# Adirondack Live Steamers Fall Meet



## Alan in Adirondacks (Jan 2, 2008)

The Adirondack Live Steamers Fall Meet was this past wekend. I was there on a very rainy Saturday and got to meet long-time NJLS member Dick Cudd for the first time. 

Here are some pictures and a patched-together video from Saturday. 

Dick firing his Accucraft S-12 on only its third outing: 





















I got a good 45 minute run with my AC-12, and then a second one that went well over an hour because the 1-1/2" crowd kept coming by and asking questions.... 











Here's the video.

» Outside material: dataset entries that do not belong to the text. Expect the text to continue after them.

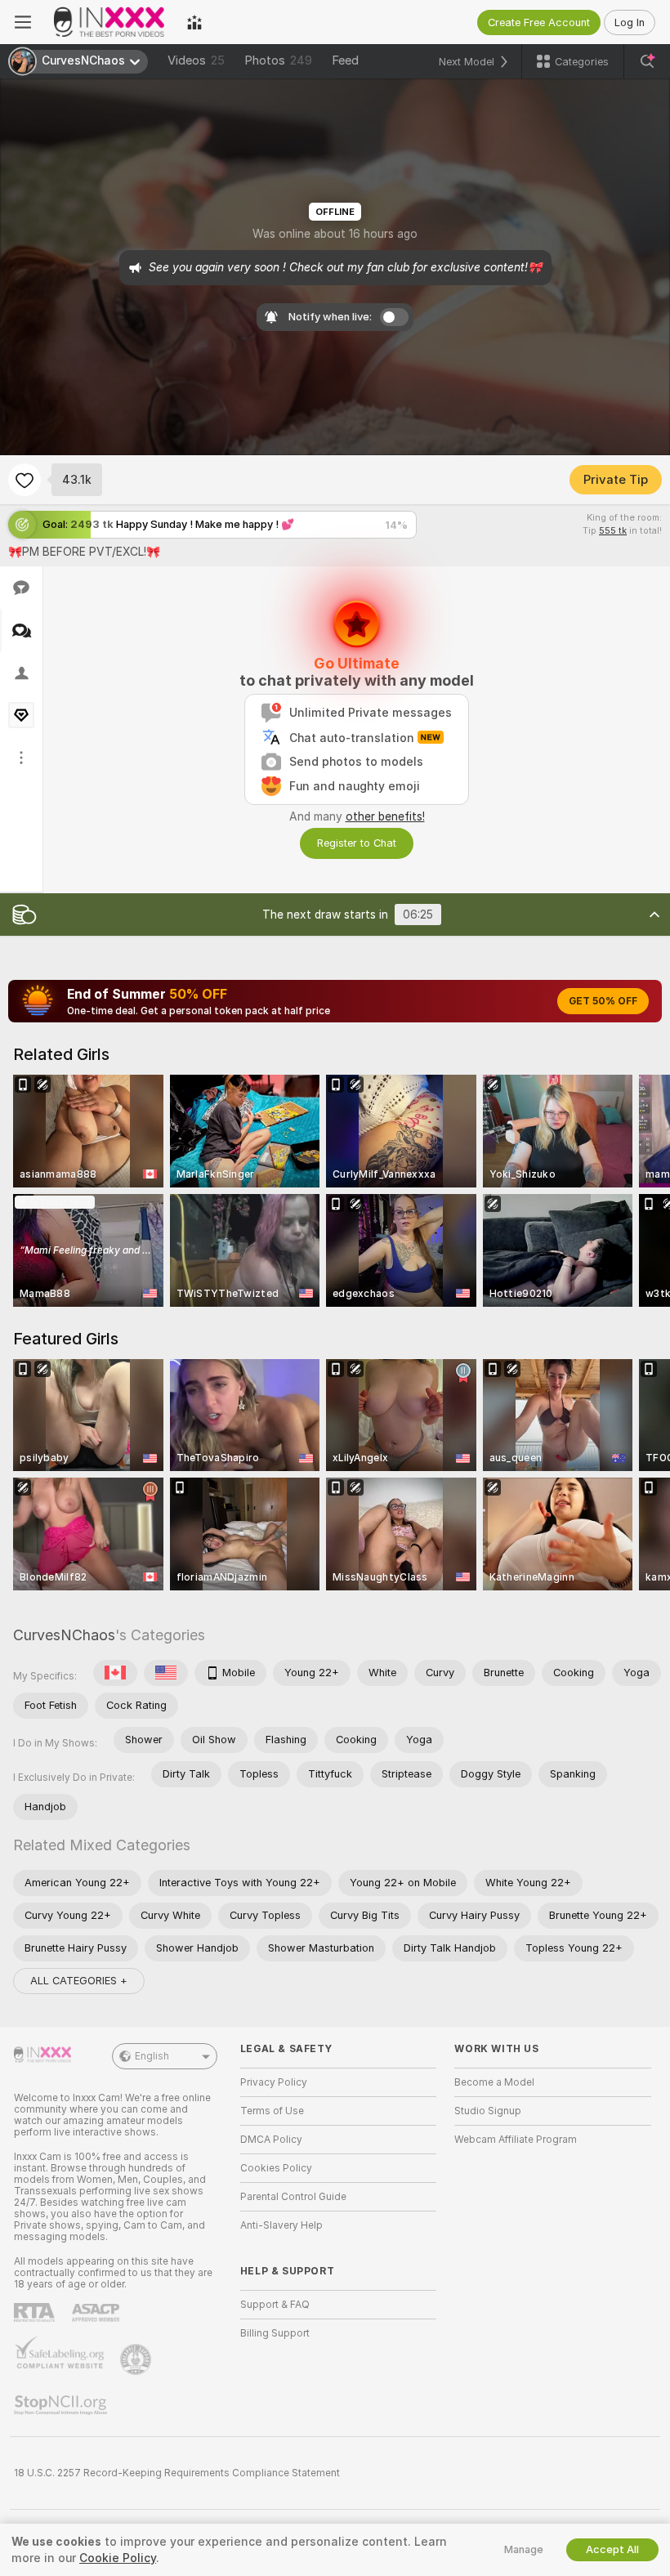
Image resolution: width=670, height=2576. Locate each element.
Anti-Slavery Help (281, 2225)
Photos (278, 60)
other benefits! (385, 816)
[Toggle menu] (23, 22)
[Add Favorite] (24, 479)
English (152, 2056)
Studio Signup (487, 2111)
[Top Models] (194, 22)
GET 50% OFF (603, 1001)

Note the question: "What's that?" Answer: "It's a cab forward." I guess not quite so many SP fans here on the east coast! 

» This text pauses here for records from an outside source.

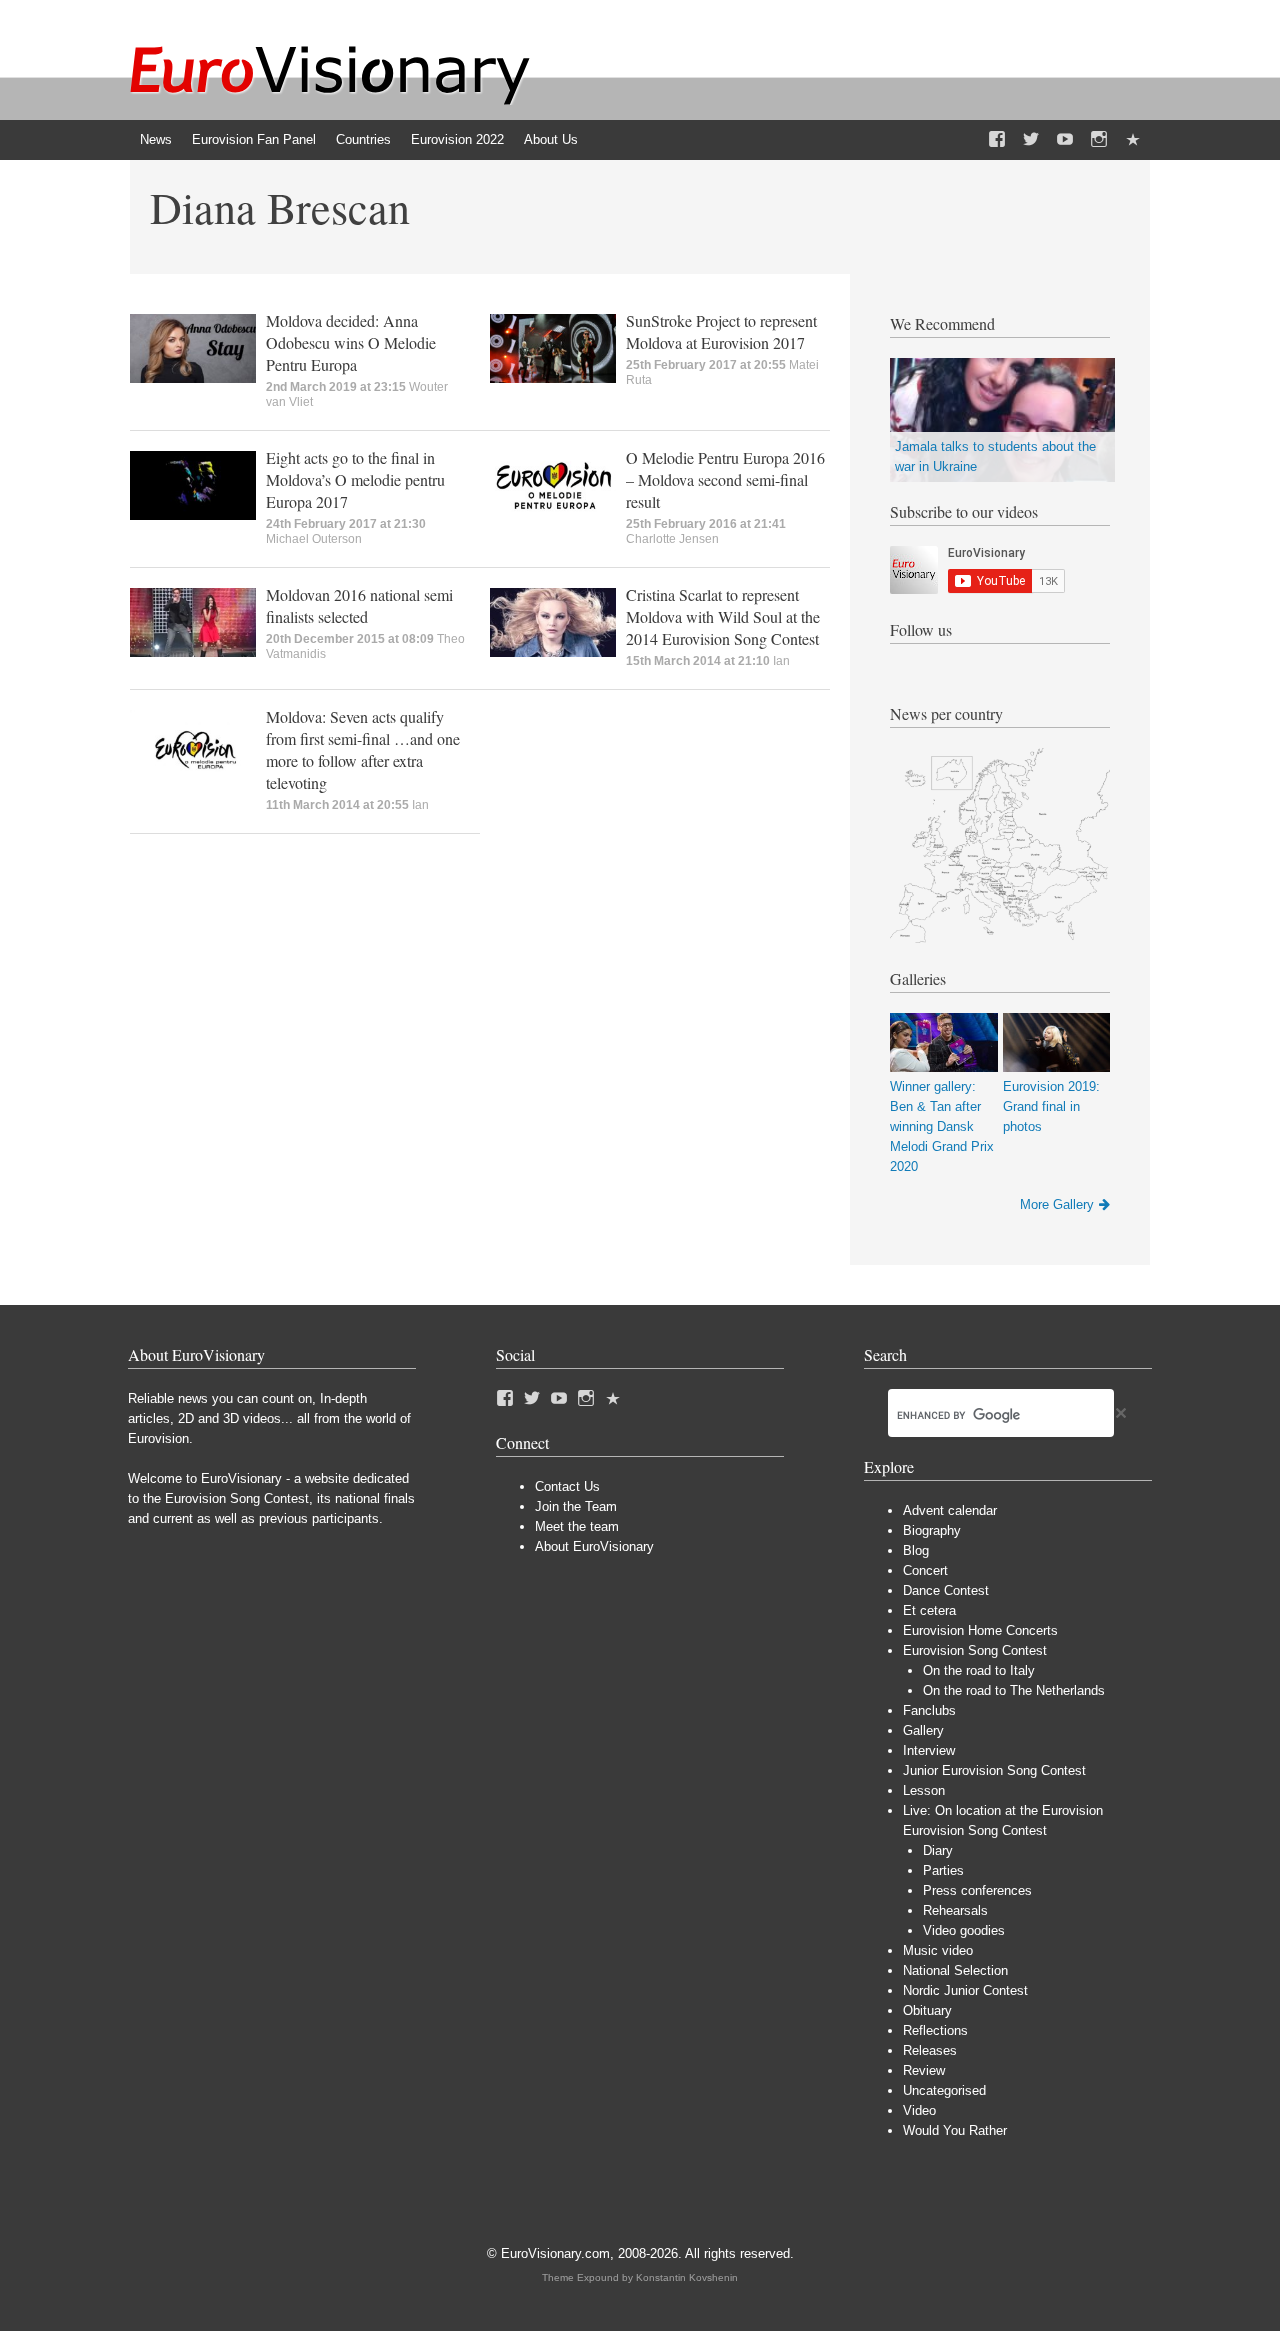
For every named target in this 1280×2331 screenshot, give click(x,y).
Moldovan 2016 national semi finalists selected (359, 605)
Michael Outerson (314, 539)
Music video (938, 1950)
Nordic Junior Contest (965, 1990)
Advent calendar (950, 1510)
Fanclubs (929, 1710)
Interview (929, 1750)
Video (919, 2110)
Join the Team (576, 1506)
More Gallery (1057, 1204)
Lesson (924, 1790)
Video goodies (964, 1930)
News (156, 139)
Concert (925, 1570)
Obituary (927, 2010)
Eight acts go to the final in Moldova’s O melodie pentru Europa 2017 (355, 479)
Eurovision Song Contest (975, 1650)
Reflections (935, 2030)
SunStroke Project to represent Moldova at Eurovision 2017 (721, 331)
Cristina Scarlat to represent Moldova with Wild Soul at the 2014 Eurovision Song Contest (723, 616)
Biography (932, 1530)
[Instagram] (1099, 140)
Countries (363, 139)
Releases (930, 2050)
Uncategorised (944, 2090)
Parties (943, 1870)
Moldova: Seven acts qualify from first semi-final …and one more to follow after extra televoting (363, 749)
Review (924, 2070)
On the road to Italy (979, 1670)
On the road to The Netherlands (1014, 1690)
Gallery (923, 1730)
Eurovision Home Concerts (980, 1630)
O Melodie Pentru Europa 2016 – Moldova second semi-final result (725, 479)
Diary (938, 1850)
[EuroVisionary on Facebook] (997, 140)
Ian (781, 661)
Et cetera (929, 1610)
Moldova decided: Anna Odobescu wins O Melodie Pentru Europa (351, 342)
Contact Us (567, 1486)
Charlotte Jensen (672, 539)
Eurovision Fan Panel (254, 139)
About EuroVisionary (594, 1546)
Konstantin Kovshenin (687, 2277)
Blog (916, 1550)
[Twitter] (1031, 140)
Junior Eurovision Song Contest (994, 1770)
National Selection (955, 1970)
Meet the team (577, 1526)
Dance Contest (946, 1590)
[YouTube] (1065, 140)
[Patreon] (1133, 140)
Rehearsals (955, 1910)
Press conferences (977, 1890)
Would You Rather (955, 2130)
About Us (551, 139)
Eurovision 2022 (457, 139)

http://www.youtube.com/watch?v=GmKLbl3Tv_c 


And some pictures of the 1-1/2" with the Dick Cudd built NYC Hudson in the steaming bay (he no longer owns it): 












And a K-4 for the Pennsy crowd: 












And for those B&A commuters: 












The rain kept the G1 attendance low, but there were a lot of the 1-1/2" scale onlookers! 

Best regards, 

Alan


----------



## Charles (Jan 2, 2008)

Alan 
Glad to see you out and about with some recreational time, enjoying the hobby. 

AC-12: questions extend running time; running time evoke more questions such a dilemma. 

See you this coming weekend.


----------



## llynrice (Jan 2, 2008)

Hi Alan, 

Glad you were able to make it and run. I was there Friday to clean up an prepare the track and had planned to be there Saturday, but rain, a two hour drive and a cold conspired to keep me at home. Your cab forward looked great in the video. I understand that Dick Cudd allowed as how his S12 proved to be a whole lot easier to transport than his 1.5" Pacific which is currently down for a boiler repair. 

Llyn


----------